頭の隅に追いやり、もうひとつ気になった質問をぶつける。
「マリエールさん、お兄さんがいらっしゃるのですか?」
「正確にはいらっしゃった、ですわ。あの方はご出奔なされた。もう我らが王家の者では御座いません」
「アウス、そのような言い方は……」
「事実ですわ」
温かみのあるマリエールへの対応とは一変、マリエールの兄について話すアウスの言葉は非常に冷たい。

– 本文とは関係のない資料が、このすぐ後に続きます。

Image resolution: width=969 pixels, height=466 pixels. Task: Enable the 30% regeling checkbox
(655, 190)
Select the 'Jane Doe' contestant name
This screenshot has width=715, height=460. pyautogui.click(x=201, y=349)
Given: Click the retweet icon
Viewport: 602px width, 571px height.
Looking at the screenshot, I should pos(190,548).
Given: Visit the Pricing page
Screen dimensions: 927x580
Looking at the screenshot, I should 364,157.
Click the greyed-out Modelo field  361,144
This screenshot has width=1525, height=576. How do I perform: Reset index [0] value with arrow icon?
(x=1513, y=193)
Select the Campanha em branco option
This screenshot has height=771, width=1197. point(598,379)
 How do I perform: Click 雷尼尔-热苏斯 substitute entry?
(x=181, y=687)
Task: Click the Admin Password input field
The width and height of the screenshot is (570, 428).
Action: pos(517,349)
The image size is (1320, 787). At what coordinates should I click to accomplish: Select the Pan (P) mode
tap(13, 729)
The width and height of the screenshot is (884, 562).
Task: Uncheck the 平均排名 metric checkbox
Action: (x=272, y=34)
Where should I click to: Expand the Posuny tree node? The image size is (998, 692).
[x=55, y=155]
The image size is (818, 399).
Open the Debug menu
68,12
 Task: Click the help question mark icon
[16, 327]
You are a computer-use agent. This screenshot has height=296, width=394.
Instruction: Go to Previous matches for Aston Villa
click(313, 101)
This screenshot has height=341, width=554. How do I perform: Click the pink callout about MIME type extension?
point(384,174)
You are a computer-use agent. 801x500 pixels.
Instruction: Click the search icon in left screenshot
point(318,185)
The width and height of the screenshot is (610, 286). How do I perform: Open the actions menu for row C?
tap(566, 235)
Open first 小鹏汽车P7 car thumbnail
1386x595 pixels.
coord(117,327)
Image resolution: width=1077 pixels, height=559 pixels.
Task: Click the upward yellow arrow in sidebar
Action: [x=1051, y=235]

「あの、ごめんなさい。聞いてはいけないコトみたいですね……」
「はい、そうして頂けると助かりますわ」
そこで会話は途切れた。
重苦しい沈黙、焚き火の音だけがパチパチと聞こえる。
沈黙を破ったのはアウスの声。
「どうやら、これは我々魔族の問題。人間であるセリム様とソラ様には、関わり合いの無い事件のようですわ」
「……そうですね。そもそも私はただのアイテム調達屋。依頼を受けてアイテムを調達する、それだけです」
「そんな、ここまで首を突っ込んでおいて。セリム、あたしマリちゃんたちの力になりたい!」
「そうでしょうね、ソラさんならそう言いますよね。でも私はアイテム調達屋なんです。傭兵じゃありません」
セリムの言葉も尤も、アウスの言葉も正論だ。
だが、マリエールは不安な気持ちが湧き上がるのを抑えられない。
あの傭兵二人にしたって、アウスと同等の実力者。
バックにはもっと強大な存在が控えているかもしれない。
各地に散らばった部下たちは諜報力には長けるが戦闘には不向き。
戦闘力の高い面々は、魔都の備えに残っている。
自分が戦えない今、アウス一人に戦わせなければいけないのだ。
「セリム、戦ってはくれぬのか……?」
「ごめんなさい、私はアイテム調達屋なんです」
セリムはその一点張り、やはりダメか。
その時ふと、マリエールは違和感を覚える。
彼女は先ほどから執拗に、アイテム調達屋と繰り返しているではないか。
「……セリムよ。お主はどのようなアイテムでも調達してくれるのか」
「はい、アダマンタイトなんて存在するかも分からないものまで請け負ってますから」
「いや、存在するよ! 絶対存在するから!」
そう、彼女は既に答えを示してくれていた。
「では、依頼を出しても良いのだな」
「ええ、報酬さえ支払ってくださるなら」
「お嬢様、まさか——」
マリエールはセリムの目をまっすぐに見つめ、依頼を出した。
「セリムよ。我が王家に伝わる至宝、元徳の白き聖杖の調達を依頼したい」
アイテム調達業を営む少女は、ニッコリと微笑むと答えを返す。